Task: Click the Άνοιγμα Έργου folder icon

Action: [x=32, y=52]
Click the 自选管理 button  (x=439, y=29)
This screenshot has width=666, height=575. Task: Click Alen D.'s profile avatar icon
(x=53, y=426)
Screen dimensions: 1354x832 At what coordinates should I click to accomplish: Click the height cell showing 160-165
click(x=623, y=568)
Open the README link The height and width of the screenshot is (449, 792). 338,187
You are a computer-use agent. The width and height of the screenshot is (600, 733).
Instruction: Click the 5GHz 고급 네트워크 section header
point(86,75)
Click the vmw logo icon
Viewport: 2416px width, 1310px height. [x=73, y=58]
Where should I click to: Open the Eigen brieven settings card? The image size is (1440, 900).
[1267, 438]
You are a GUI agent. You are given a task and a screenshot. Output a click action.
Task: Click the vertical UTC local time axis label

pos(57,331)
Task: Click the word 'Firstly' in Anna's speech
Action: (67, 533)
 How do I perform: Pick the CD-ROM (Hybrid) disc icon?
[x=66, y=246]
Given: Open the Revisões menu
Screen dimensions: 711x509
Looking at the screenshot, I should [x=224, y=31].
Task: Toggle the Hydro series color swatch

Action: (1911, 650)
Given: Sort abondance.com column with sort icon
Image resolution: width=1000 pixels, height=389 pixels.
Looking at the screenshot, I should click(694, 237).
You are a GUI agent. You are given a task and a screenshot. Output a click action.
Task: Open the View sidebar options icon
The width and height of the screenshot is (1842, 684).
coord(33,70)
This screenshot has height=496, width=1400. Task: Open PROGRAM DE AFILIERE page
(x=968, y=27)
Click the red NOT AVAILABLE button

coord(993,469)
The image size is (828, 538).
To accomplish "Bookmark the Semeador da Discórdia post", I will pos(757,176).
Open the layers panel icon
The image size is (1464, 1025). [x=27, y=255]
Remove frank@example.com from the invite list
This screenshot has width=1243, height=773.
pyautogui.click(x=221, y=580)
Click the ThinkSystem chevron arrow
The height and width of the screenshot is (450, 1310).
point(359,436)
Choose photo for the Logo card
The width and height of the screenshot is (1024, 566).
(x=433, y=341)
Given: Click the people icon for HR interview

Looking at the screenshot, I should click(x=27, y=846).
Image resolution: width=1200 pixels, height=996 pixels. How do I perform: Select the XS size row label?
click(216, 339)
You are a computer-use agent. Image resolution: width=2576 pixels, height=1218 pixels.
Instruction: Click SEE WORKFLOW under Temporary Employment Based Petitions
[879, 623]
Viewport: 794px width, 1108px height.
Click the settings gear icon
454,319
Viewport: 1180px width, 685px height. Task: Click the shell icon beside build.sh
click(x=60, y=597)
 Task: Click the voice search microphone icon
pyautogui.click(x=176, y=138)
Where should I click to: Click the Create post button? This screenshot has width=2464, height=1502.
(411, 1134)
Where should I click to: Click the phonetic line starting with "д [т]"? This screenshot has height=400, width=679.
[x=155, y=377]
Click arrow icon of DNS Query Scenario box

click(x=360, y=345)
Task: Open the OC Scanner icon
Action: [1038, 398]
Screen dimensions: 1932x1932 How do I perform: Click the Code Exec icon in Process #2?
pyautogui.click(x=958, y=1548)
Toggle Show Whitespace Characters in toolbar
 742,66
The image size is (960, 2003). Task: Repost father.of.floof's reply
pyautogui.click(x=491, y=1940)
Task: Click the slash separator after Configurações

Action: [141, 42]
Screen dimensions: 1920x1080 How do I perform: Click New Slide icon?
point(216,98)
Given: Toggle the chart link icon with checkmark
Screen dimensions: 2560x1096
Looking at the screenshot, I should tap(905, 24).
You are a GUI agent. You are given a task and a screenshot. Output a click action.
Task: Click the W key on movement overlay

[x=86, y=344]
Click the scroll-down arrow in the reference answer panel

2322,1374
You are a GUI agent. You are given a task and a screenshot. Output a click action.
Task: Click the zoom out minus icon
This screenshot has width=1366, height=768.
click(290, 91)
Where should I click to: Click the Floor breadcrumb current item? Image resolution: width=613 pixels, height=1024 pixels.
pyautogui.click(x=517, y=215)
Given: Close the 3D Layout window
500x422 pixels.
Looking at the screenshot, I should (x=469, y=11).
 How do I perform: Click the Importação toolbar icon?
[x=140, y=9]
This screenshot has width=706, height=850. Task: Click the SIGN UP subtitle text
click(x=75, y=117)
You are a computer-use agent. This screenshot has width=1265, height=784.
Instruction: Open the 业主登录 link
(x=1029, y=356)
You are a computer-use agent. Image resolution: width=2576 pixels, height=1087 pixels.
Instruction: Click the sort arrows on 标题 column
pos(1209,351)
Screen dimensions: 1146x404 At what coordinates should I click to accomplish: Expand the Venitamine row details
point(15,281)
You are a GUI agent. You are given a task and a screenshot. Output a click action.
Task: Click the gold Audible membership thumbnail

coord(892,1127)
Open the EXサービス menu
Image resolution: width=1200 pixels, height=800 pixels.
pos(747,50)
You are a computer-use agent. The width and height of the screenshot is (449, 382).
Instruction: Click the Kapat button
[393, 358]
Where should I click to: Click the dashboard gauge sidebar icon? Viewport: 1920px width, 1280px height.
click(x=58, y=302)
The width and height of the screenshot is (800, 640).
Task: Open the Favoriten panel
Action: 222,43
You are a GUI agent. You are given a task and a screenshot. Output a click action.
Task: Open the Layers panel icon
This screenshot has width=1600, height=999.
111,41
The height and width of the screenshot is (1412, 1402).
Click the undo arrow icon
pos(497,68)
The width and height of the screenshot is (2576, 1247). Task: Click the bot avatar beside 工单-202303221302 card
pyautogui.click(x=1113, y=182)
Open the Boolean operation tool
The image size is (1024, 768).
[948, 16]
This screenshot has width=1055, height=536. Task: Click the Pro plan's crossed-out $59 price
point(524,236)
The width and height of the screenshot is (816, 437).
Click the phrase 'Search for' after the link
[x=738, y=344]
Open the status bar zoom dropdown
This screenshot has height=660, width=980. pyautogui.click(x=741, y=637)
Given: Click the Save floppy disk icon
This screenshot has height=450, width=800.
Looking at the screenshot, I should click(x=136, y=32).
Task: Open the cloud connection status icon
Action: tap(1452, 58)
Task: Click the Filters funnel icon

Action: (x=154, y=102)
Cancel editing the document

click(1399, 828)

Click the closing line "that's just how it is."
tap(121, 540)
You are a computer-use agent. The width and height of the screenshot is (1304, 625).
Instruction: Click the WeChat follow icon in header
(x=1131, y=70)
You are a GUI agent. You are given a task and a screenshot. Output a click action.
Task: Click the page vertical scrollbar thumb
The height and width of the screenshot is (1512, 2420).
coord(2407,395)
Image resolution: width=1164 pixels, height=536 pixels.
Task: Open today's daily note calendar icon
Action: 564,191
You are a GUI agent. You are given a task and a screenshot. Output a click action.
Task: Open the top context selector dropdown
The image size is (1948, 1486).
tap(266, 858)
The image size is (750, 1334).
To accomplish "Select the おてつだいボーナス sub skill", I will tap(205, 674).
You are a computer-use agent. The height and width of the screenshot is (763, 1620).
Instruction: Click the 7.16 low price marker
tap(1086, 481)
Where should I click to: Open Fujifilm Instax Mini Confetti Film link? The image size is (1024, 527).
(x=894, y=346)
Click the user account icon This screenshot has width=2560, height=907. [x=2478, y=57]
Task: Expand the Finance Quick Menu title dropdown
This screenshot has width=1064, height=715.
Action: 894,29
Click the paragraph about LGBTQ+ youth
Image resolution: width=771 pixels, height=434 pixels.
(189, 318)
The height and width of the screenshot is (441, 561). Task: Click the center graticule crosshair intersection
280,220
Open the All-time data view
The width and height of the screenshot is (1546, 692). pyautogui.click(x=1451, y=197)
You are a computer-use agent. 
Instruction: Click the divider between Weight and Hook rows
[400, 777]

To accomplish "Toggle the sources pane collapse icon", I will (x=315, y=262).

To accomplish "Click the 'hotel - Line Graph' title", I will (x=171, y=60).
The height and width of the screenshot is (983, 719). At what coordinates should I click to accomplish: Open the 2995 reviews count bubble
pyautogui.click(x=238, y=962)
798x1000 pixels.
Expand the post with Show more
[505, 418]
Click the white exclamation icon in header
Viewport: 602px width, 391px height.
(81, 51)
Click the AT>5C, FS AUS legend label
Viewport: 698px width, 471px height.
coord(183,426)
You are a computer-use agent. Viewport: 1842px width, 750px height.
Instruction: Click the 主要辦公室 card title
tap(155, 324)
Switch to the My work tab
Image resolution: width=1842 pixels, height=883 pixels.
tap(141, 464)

★ ★ ★ ★

위 데이터에서 "price" 문자열이 들어 있는 줄을 모두 보여 주십시오. 대소문자는 구분합니다.

This screenshot has width=1055, height=536. Task: Click the Pro plan's crossed-out $59 price
Instruction: Click the 7.16 low price marker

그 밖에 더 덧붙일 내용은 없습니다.